L’icône Badminton Erland Kops († 2017) a visité le DDR au début des années 60. Un témoin contemporain danois se souvient.
Splendeur danoise dans la province
Le vrai chevalier est arrivé au début des années 1960 lorsque Emil Rasmussen, entraîneur du club de badminton (HBC), est allé à Tröbitz pour la première fois avec une équipe danoise. Également inclus: Erland Kops, au moment de la Zenith de sa carrière, un joueur dont le nom a activé la peur révérencielle en Asie et qui a établi des normes en Europe.
Erland Kops (1937-2017) était le joueur de badminton dominant de son temps et est l’un des plus grands de l’histoire du sport. Il a pu gagner sept fois en All-Angleterre chez les personnes masculines entre 1958 et 1967.
Pour les athlètes et les spectateurs de Tröbitz, cela devait être comme un look dans un autre monde: le style élégant, la précision, la légèreté avec laquelle les Kops contrôlaient même les balles difficiles – tout cela a rencontré des produits de luxe pour une pièce où les raquettes étaient dans des cordes et des cordes en nylon.
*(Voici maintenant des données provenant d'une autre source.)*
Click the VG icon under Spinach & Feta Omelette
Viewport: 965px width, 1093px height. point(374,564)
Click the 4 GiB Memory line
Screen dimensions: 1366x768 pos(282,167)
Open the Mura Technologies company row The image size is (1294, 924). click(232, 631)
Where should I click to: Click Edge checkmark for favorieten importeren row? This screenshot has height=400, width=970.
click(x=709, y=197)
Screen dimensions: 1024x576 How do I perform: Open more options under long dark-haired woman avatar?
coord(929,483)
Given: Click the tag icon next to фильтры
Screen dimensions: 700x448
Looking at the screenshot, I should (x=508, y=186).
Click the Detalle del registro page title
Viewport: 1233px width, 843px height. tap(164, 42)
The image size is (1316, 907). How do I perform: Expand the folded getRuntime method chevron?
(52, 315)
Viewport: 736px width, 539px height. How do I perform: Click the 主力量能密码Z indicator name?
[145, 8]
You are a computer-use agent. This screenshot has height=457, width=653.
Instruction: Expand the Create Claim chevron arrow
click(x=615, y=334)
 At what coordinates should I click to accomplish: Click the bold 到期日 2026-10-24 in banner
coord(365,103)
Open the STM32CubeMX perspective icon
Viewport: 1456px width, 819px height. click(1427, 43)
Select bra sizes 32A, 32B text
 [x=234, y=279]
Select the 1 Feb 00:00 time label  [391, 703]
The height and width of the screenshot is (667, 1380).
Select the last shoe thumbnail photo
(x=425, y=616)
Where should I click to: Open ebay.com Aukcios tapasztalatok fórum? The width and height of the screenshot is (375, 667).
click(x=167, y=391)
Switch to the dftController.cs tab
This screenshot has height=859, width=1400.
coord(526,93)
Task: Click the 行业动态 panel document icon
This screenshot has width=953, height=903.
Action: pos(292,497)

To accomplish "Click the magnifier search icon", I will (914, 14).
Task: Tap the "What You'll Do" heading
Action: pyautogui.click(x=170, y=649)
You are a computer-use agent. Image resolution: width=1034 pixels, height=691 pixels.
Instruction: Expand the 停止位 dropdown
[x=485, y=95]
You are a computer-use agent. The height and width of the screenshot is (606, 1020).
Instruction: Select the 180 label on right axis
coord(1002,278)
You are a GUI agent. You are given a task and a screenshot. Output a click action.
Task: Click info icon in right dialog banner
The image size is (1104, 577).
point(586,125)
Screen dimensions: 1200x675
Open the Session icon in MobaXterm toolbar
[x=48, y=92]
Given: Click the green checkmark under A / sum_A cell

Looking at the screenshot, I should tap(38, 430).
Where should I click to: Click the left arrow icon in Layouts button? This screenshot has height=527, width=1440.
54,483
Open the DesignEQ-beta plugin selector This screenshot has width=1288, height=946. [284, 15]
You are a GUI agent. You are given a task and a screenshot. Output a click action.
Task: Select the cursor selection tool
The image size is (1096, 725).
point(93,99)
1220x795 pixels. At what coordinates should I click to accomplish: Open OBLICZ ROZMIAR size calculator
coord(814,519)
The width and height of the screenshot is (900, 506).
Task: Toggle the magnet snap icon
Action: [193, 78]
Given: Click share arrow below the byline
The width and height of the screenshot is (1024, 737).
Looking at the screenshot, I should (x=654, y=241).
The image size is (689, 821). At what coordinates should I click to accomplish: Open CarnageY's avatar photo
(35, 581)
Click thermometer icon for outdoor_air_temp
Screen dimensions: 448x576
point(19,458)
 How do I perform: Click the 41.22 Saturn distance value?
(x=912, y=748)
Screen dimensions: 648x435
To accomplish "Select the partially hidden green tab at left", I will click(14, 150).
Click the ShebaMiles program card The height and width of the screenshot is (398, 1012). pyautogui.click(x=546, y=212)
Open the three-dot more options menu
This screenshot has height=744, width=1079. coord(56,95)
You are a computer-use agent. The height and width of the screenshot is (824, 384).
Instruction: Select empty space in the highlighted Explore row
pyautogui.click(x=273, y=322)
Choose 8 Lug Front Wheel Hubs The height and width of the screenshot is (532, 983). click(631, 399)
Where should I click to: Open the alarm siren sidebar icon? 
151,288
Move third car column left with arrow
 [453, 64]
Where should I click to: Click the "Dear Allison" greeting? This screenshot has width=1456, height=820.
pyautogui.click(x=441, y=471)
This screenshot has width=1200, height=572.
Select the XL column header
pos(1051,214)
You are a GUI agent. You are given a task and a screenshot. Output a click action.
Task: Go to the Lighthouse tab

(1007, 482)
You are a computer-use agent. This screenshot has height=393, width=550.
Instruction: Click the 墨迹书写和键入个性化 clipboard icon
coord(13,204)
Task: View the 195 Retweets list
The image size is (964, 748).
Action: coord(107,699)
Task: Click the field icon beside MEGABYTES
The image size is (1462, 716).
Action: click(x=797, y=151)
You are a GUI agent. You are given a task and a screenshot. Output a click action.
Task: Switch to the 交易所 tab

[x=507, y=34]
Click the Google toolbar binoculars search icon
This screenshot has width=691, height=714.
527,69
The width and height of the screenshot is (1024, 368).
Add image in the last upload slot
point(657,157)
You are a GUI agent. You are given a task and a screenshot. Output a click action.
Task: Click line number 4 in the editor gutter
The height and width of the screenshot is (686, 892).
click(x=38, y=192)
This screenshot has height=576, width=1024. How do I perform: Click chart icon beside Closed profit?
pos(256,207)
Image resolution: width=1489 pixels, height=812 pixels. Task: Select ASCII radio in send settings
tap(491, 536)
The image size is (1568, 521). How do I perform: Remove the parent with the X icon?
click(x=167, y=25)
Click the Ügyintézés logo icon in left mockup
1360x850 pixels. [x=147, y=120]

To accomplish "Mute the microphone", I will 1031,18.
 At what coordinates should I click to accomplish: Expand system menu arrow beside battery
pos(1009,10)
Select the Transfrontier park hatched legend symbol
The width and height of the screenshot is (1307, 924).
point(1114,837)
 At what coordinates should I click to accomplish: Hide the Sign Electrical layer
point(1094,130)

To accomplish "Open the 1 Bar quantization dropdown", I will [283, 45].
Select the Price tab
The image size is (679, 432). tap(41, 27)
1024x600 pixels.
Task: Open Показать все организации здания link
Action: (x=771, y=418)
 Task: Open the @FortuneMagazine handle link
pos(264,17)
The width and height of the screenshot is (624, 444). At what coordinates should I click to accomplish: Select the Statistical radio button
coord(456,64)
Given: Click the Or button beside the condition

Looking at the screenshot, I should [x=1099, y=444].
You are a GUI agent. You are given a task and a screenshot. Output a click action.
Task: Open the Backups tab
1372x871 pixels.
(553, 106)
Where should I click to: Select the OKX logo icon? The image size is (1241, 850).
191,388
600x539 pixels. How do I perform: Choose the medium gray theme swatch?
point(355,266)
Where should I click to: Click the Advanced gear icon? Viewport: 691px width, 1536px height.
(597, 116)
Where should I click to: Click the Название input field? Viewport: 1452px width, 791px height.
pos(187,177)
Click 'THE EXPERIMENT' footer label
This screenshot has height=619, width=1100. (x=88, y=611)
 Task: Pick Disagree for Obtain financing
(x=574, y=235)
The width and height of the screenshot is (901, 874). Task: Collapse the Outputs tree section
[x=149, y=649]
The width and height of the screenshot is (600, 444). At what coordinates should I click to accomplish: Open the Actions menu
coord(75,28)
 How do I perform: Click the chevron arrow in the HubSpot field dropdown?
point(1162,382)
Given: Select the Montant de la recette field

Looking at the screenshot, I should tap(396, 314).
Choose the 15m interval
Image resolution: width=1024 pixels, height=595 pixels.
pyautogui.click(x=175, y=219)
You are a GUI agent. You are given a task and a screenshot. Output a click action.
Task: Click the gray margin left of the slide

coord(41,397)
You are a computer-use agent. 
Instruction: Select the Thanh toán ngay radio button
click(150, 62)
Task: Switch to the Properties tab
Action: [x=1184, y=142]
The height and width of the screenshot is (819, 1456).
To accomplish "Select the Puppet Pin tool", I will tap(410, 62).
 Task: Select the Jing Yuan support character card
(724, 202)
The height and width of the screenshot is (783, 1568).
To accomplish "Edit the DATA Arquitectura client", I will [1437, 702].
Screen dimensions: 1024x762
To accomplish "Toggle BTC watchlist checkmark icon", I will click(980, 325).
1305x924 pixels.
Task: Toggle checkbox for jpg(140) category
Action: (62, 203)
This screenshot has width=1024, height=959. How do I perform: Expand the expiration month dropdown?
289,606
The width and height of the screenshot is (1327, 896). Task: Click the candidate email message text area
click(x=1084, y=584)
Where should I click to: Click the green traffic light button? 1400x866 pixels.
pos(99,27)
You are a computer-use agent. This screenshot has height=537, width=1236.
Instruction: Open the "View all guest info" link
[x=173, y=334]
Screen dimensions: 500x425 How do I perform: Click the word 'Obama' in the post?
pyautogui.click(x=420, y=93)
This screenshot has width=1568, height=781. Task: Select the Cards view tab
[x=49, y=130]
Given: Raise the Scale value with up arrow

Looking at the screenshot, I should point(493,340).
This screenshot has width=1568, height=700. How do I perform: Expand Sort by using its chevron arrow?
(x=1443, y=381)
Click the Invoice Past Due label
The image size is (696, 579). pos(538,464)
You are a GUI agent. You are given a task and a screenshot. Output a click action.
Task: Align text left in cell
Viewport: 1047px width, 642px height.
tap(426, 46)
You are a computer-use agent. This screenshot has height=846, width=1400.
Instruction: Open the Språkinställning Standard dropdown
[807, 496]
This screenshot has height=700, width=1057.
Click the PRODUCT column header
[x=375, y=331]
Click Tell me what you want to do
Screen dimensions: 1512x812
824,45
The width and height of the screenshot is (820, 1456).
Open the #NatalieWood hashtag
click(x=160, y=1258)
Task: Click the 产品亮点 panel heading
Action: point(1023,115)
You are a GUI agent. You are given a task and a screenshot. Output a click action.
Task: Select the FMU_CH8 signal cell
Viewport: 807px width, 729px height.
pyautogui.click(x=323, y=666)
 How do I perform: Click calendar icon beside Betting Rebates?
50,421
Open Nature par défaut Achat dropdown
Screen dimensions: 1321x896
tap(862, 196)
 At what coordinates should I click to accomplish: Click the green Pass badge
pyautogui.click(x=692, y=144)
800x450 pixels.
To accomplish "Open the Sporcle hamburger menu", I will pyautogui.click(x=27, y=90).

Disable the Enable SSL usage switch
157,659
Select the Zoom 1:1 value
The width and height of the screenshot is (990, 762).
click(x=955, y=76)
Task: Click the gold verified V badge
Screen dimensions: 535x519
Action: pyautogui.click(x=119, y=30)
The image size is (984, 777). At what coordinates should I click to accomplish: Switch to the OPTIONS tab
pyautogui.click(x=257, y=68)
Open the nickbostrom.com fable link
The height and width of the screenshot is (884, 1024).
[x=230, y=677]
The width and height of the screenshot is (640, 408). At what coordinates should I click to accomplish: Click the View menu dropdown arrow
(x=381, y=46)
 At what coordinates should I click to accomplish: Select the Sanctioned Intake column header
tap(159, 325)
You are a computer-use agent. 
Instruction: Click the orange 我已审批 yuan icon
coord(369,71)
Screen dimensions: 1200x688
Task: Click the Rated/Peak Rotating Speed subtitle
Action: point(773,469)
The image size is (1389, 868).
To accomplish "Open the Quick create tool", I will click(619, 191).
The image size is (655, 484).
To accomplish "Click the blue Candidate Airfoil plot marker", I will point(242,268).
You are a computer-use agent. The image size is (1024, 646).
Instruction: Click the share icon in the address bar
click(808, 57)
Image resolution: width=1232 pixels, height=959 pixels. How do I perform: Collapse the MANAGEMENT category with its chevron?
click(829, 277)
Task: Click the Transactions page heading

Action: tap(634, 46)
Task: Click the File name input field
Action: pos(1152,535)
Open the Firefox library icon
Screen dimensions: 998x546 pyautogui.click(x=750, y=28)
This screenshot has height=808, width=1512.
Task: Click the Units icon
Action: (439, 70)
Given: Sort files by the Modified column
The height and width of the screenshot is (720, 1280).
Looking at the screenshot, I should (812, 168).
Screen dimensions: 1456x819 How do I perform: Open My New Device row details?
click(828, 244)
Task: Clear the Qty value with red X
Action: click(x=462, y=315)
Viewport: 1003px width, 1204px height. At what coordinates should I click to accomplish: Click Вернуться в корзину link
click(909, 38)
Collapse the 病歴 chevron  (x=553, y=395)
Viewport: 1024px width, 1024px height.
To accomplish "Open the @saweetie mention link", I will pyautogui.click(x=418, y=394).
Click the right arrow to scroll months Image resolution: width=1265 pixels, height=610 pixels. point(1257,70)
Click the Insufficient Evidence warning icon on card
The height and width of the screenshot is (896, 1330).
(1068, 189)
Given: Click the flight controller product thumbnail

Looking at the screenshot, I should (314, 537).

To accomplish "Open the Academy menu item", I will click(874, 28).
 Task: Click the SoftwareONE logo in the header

La rencontre avec KOPS n’était pas seulement une leçon sportive, mais une révélation culturelle. Dans un pays où le badminton a été officiellement promu, ce n’était pas une discipline olympique et donc insignifiante en termes de politique sportive, il a apporté une brillance au niveau du monde dans un environnement qui n’a autrement été modélisé que par le rythme des roues de parrainage et des sirènes d’usine.
Amitié avec limites
Au milieu des années 1960, l’aspect unique est devenu une connexion fixe: Tröbitz est devenu HBC “Friendship Club”. Une équipe de jeunes danois a voyagé année après année. Au contraire, l’itinéraire a été bloqué aux athlètes du RDA n’était pas autorisé à l’ouest. Les invités du Danemark ont été reçus sous forme de stars. En plus des jeux, il y avait un “échange non officiel”: les chaussettes en nylon, le stylo sphère et les chaussures de badminton ont changé le propriétaire car beaucoup n’était pas disponible dans la RDR.
“En tant que joueur, les Allemands de l’Est n’étaient pas du tout mauvais, mais leur équipement était rare. De nombreux joueurs de HBC sont revenus sans raquette ou chaussures de badminton”, se souvient Anders Kaas de la HBC par rapport au musée danois de badminton.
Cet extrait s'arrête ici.